----- PROVIDED MATERIAL
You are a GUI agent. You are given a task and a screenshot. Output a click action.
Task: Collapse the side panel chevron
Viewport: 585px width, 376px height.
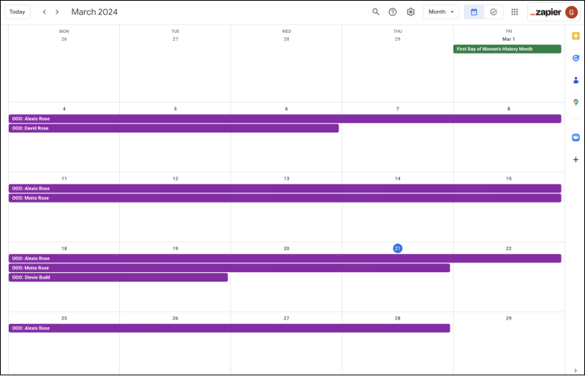click(575, 370)
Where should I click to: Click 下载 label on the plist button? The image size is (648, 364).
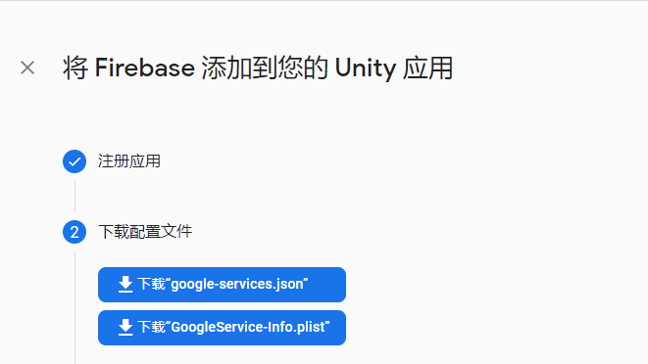tap(151, 327)
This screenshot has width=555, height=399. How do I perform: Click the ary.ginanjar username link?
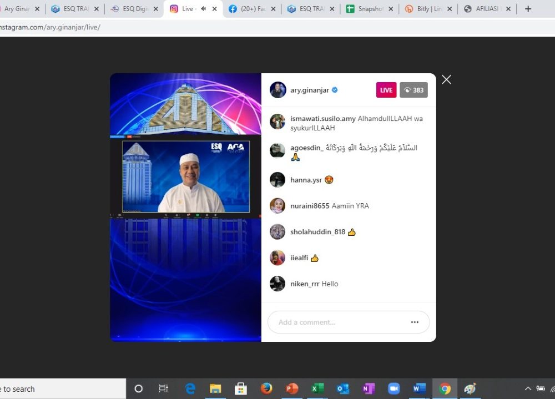[x=310, y=90]
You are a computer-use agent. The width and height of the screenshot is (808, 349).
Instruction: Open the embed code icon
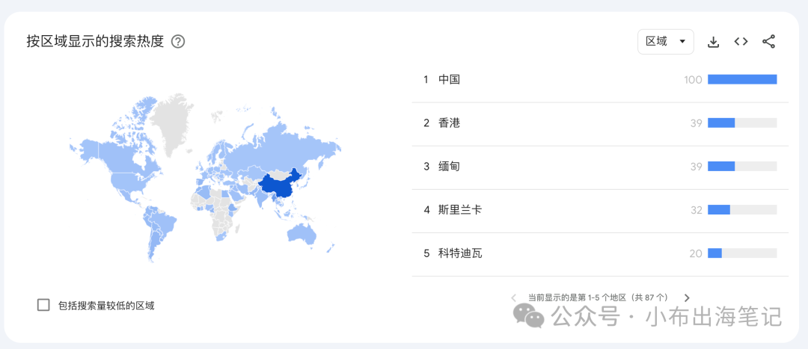point(741,42)
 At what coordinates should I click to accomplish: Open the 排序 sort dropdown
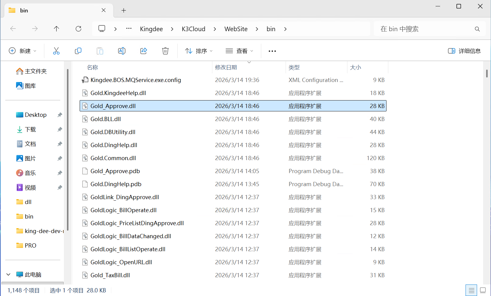tap(199, 51)
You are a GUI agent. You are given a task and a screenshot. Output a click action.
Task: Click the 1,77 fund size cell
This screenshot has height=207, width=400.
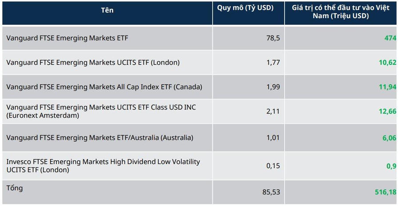pyautogui.click(x=273, y=62)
----------
WHAT THE TASK REQUIRES:
The data is to be returned exactly as it stands, pictures aside.

RESPONSE AREA:
You are a GUI agent. You are given a task and a screenshot. Output a click action.
Task: Collapse the side panel chevron
Viewport: 585px width, 376px height.
click(575, 370)
Where should I click to: Click 下载 label on the plist button? The image size is (648, 364).
tap(151, 327)
This screenshot has width=555, height=399. How do I perform: Click the ary.ginanjar username link?
[x=310, y=90]
You are a computer-use agent. The width and height of the screenshot is (808, 349).
Instruction: Open the embed code icon
point(741,42)
 At what coordinates should I click to accomplish: Open the 排序 sort dropdown
tap(199, 51)
You are a GUI agent. You are given a task and a screenshot. Output a click action.
Task: Click the 1,77 fund size cell
This screenshot has height=207, width=400.
pyautogui.click(x=273, y=62)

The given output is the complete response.